Desde 2017, fazer negócios com a China tornou-se cada vez mais problemático para um país ocidental.
A guerra na Ucrânia agravou ainda mais a situação, particularmente aos olhos dos países da Europa de Leste muito próximos da causa ucraniana: o apoio político e diplomático que a China tem prestado à invasão russa nos últimos meses eliminou toda a política de capital que a China tinha conseguiu acumular na Europa Oriental nos últimos anos. Segundo alguns analistas, por causa da guerra na Ucrânia, a China “A Europa de Leste está a perder”, e isto também poderá ter efeitos em instrumentos de cooperação económica como a BRI.

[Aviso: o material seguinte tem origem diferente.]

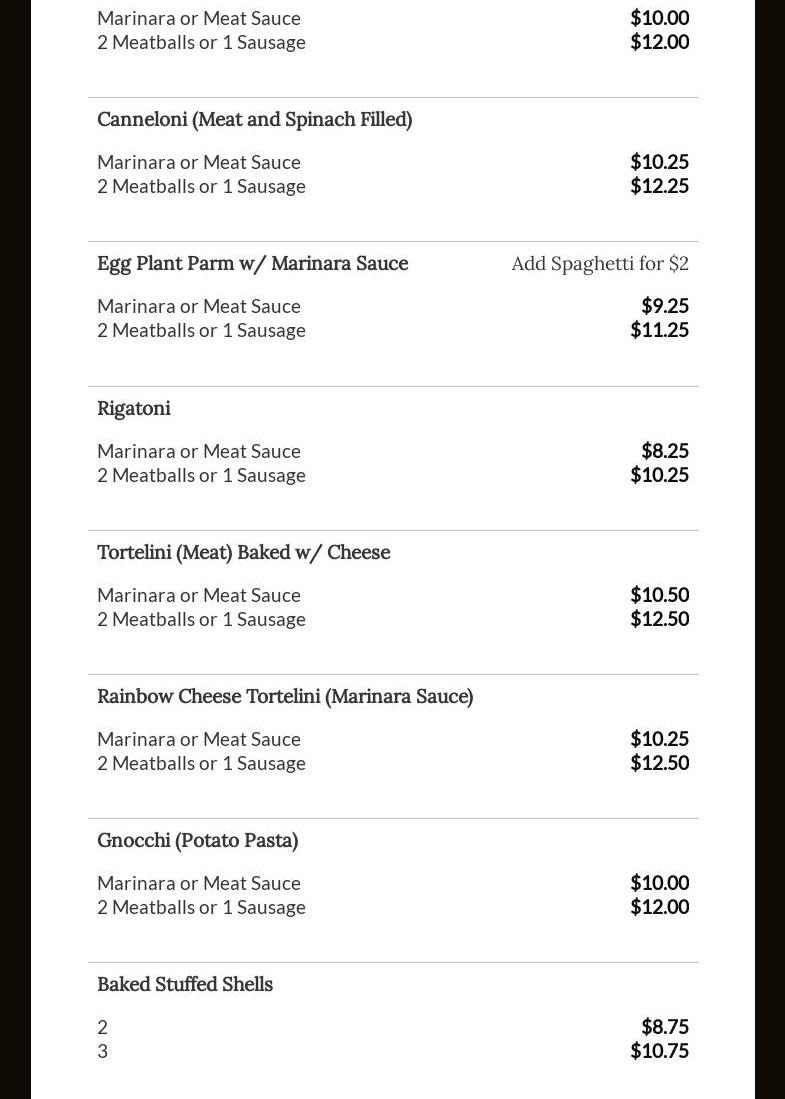Click Tortelini (Meat) Baked w/ Cheese heading
Viewport: 785px width, 1099px height.
coord(243,552)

Alguns países também começam a temer que os investimentos chineses em certas empresas que operam em sectores particularmente importantes ou estratégicos sejam, na verdade, um meio de obter tecnologias desenvolvidas por empresas europeias, o que por vezes é chamado de transferência de tecnologia. Em 2017, por exemplo, ficou muito famoso o caso da Kuka, empresa alemã que era uma das mais avançadas do mundo em termos de robótica e que foi comprada por um grupo chinês, no meio de uma grande polémica. Desde então, a União Europeia implementou novos sistemas de proteção para aquisições de empresas estratégicas e os governos individuais também se tornaram mais cautelosos. Nos últimos anos, por exemplo, o governo italiano tem utilizado repetidamente o chamado “poder de ouro”, ou seja, o poder de bloquear certas operações corporativas, a fim de proteger os interesses e a segurança nacional. Quase sempre, o “poder dourado” tem sido usado contra a China.

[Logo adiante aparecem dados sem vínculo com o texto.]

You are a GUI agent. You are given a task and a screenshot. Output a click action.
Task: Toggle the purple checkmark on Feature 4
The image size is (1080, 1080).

Em suma, a decisão da Itália de abandonar a BRI, embora tenha razões principalmente políticas, é também justificada por uma ampla série de razões económicas, mais ou menos as mesmas em toda a Europa: a BRI não cumpriu as suas promessas de desenvolvimento económico e oportunidades de investimento. De momento, não parece que as coisas possam melhorar, muito pelo contrário: “Agora que a economia chinesa está numa grave crise e o milagre económico chinês parece estar a chegar ao fim, é muito difícil para o capital dos fluxos e investimentos que esperavam em 2019″, declara Giulia Pompili.
Há apenas uma excepção a esta tendência geral europeia, a Hungria: é o único país que, de acordo com os dados, parece ter beneficiado significativamente da adesão à BRI.
Segundo Ghiretti, esta exceção tem uma justificação principalmente política: o governo iliberal do primeiro-ministro Viktor Orbán decidiu construir uma relação sólida com a China, “e esta relação está a dar frutos de uma forma ou de outra”. De acordo com dados da Rhodius, a Hungria é o quarto país da Europa em quantidade de investimento chinês (depois dos já mencionados Reino Unido, Alemanha e França) e tornou-se o lar de alguns projetos importantes da BRI: a ferrovia que ligará Budapeste a Belgrado, por exemplo , é um dos maiores e mais caros projetos de infraestrutura da história recente do país. No entanto, é um projecto que levanta grandes suspeitas de corrupção e sustentabilidade, e que é financiado principalmente por dívida: o banco estatal chinês Exim emprestou à Hungria 85 por cento dos fundos necessários, mas o Estado húngaro terá então de reembolsar tudo.